Domain-Management lernte ich zu einer Zeit als Marken-Schutz im Internet bedeutete, sich sämtliche Top-Level-Domains (.tld) zu sichern, die es zur eigenen Marke gibt und im angestammten Markt-Segment liegen.

Die Domains wurden gebündelt auf ein System gesandt, das als Weiche die Funktion übernahm, die Nutzenden nach ihren Interessen gezielt auf Unterseiten zu senden. Also beispielsweise die .de-Adresse auf das Angebot für Deutschland, .fr auf Frankreich, .pl auf Polen und so weiter, Sprach-Wahl mit inbegriffen.

Wir bauten unser System so, dass wir zentrale Produkte und Dienstleistungen für alle Länder als Kern aufnahmen. Diese Inhalte wurden in enger Kooperation mit den Tochter-Gesellschaften entwickelt und übersetzt in die 25 Sprachen unserer Kund:innen und Geschäfts-Partner:innen weltweit. Unsere Kolleg:innen ergänzten diesen Kern um Vor-Ort-Angebote. All das wurde von mir als Chef-Redakteurin koordiniert.
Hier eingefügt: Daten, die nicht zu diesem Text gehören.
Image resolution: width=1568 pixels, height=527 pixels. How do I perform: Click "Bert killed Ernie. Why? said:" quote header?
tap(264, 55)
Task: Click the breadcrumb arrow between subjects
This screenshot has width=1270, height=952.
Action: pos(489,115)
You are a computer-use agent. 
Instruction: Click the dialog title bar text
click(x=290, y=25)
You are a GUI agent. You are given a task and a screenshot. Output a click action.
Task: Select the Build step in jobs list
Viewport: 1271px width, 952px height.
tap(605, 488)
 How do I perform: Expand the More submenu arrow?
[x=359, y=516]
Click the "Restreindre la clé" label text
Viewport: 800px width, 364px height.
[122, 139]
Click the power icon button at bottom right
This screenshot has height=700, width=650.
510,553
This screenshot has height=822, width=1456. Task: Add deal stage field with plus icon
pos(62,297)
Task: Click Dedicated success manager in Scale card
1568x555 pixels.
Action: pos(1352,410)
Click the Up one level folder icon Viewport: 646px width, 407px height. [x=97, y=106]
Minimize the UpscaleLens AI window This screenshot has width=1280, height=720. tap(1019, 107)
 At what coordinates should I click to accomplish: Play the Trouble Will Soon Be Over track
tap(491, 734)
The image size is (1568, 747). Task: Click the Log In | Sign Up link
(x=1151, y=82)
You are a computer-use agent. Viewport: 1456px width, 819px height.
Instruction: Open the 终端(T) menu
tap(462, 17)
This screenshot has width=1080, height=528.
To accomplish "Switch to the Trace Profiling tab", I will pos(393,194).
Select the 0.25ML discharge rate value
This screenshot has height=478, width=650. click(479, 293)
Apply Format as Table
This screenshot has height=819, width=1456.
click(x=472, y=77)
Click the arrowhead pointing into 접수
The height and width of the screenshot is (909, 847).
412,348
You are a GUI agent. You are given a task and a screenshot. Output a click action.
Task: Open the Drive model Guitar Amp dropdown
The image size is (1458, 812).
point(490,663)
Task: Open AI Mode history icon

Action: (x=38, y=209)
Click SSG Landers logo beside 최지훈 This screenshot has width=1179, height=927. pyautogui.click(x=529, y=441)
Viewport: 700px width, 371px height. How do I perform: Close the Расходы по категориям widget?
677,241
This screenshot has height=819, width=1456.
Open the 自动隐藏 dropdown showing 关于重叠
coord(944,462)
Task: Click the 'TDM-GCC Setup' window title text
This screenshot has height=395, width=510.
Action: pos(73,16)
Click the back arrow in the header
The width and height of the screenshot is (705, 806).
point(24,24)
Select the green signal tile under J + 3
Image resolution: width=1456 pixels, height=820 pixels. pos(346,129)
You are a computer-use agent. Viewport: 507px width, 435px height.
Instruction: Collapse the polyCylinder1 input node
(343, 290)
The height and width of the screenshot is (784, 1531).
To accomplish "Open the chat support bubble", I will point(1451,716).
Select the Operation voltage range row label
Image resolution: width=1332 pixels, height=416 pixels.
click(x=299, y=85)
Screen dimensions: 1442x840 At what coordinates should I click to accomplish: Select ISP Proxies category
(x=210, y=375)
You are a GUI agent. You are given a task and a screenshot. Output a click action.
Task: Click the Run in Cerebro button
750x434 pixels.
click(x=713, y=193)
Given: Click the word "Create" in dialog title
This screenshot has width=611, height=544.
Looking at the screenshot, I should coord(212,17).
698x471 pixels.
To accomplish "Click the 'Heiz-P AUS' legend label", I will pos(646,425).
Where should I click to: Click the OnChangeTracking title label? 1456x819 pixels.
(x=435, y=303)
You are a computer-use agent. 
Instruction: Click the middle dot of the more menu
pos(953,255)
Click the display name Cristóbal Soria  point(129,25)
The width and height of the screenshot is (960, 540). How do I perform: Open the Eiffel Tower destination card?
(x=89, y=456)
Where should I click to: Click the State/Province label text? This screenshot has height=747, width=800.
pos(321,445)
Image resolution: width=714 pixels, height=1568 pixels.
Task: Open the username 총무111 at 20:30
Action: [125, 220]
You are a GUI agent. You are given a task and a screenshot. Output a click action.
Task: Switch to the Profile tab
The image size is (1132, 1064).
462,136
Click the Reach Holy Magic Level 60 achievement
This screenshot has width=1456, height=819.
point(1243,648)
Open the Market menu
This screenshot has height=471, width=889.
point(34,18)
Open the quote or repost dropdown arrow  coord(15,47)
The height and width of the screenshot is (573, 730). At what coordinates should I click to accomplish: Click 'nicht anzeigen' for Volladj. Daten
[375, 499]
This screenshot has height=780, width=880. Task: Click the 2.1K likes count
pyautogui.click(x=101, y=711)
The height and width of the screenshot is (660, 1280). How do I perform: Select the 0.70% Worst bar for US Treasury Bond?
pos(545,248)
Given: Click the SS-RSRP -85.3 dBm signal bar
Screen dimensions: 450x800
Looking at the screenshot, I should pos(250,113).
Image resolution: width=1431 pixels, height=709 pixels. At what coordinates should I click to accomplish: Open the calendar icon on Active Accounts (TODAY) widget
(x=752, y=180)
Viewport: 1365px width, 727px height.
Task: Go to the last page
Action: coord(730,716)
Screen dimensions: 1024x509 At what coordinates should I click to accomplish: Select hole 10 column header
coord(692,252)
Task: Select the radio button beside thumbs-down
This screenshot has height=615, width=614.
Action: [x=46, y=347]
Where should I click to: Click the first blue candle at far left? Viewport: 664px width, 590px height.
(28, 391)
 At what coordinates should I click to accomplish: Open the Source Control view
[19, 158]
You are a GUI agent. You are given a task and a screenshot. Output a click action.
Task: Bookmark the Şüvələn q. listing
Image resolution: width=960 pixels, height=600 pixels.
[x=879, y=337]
Regional erfolgreiche Leistungen griffen wir auf und machten sie bei Interesse anderen Tochter-Gesellschaften zugänglich. Im Wechsel-Spiel lokaler und globaler Ambitionen waren wir innovativ, was uns eine führende Rolle am Markt ermöglichte. Im Zentrum stand ein nutzen-orientiertes Angebot für unsere Kund:innen und Partner:innen. Die Pflege war durch die wert-schätzende Kollaboration und das Verteilen der zahlreichen Aufgaben auf alle Schultern effizient. Mit einem erstklassigen Service bewegten wir als Mittelständler etwas für unsere Kund:innenen und mittelbar für die Gesellschaft.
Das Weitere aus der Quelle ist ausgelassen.